David Harvey’s Seventeen Contradictions and the End of Capitalism continues his series of books on capitalism, a series now more intensely focused due to the global financial crisis of recent years, a crisis which, of course, has not, unfortunately, prompted much in the way of remedies for the inequalities and instabilities of the global capitalist system.

Harvey is not opposed to globalisation per se – he suggests that the global availability of grain, for example, can (and should) alleviate famines in ways impossible a century ago. But he is critical of the misuse of globalisation, particularly when it comes to creating inequality of wealth. One of Harvey’s key points is that downward pressure on wages is no accident or side-effect. Those with the money want to make more money by lowering wages, in turn by removing obstacles to that pressure (government regulations or unionisation or state boundaries).

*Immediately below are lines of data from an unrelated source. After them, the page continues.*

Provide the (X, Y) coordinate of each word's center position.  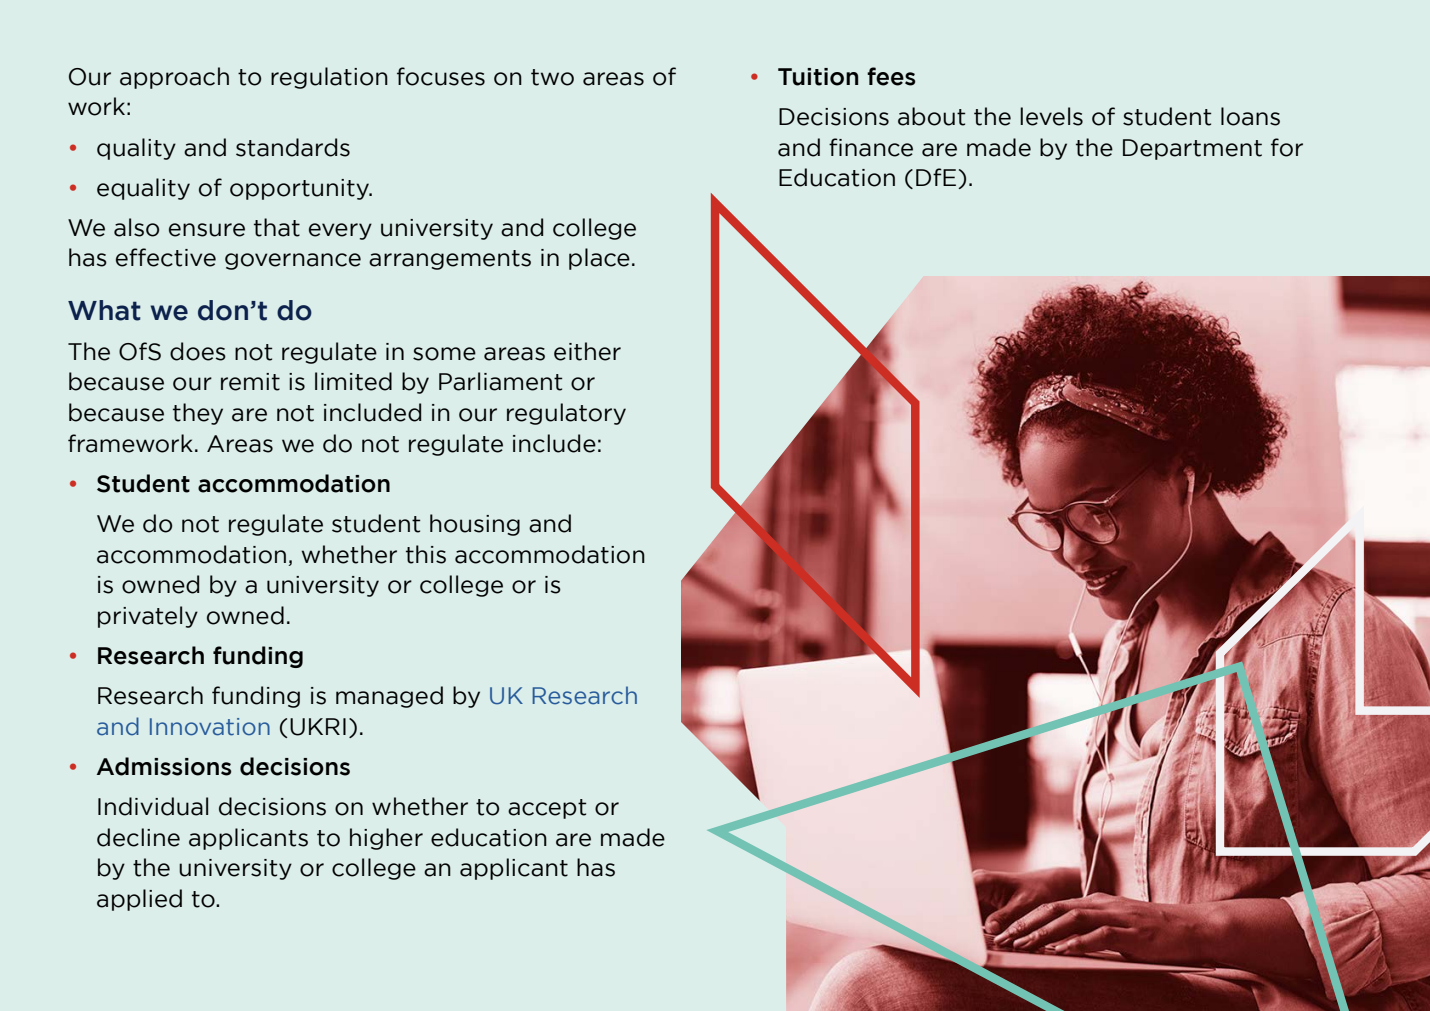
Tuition (818, 77)
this (426, 554)
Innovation (210, 727)
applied (139, 900)
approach (174, 78)
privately (148, 617)
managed (389, 697)
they (198, 414)
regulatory (566, 414)
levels (1051, 116)
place (599, 259)
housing (475, 525)
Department (1192, 149)
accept (547, 809)
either (587, 351)
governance (293, 261)
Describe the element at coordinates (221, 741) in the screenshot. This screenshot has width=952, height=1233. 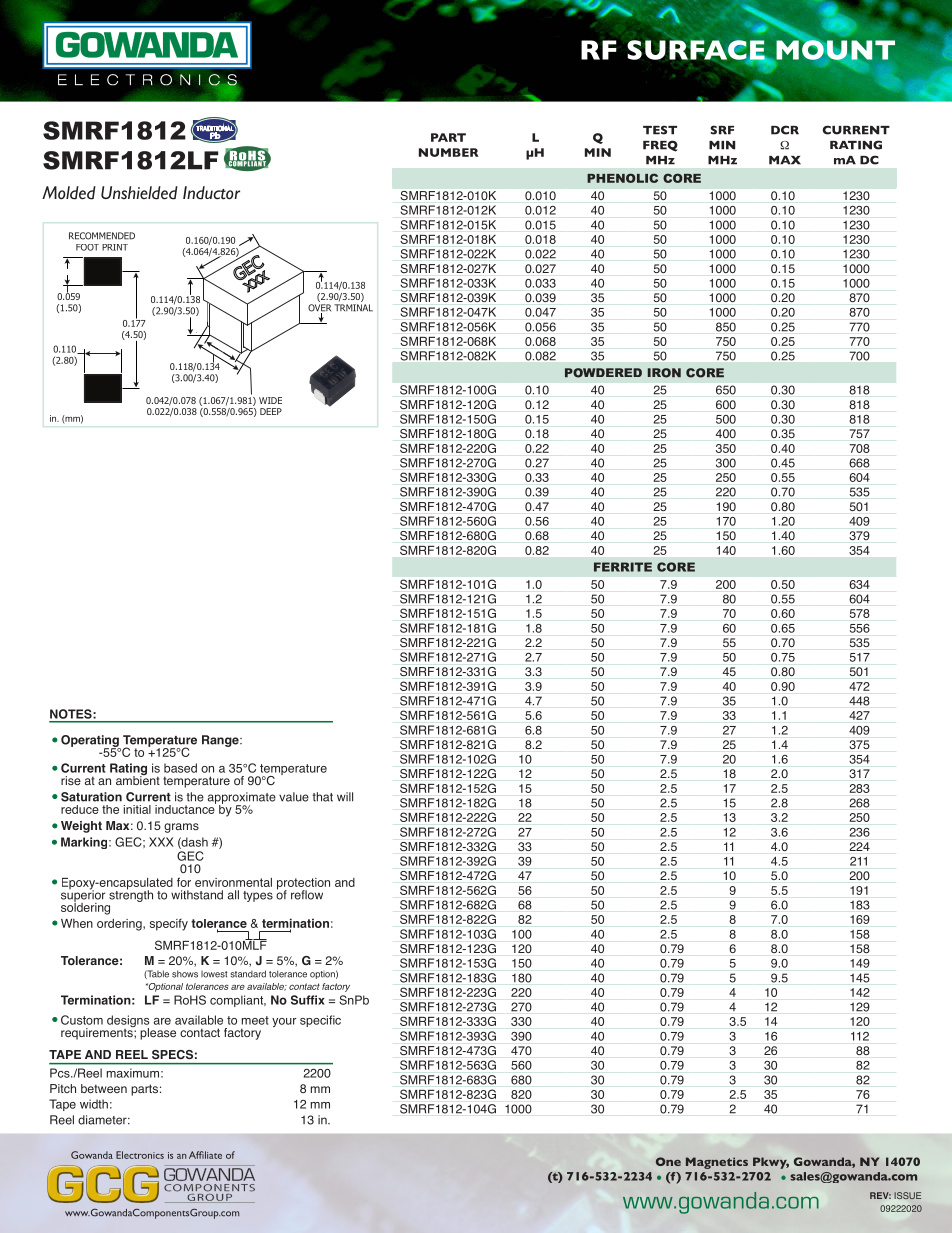
I see `Range` at that location.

Trouble is, says Harvey, this leads to contradictions, including the fact that less wages might mean more profits for those at the top, but it also means less money for spending, which is necessary for the “health” of capitalism. In many ways, the more grossly unequal the distribution of wealth, the more instability is brought into the system. In Harvey’s view, capitalism’s nature is to, rather than run smoothly, lurch along. Crisis and intervention are somewhat inevitable. He points out that those normally in favour of unfettered capitalism were quite happy for the state to intervene when the banks were threatened. (And this resulted in thousands losing their homes, but the bankers retaining their bonuses.)

Harvey explains the economic mechanics, but behind it all is a moral position, one that he says is aligned with a religious point of view which sees the current obscene inequalities of wealth, and the deliberate manipulation of the system to ensure this status quo, as, quite simply, injustices.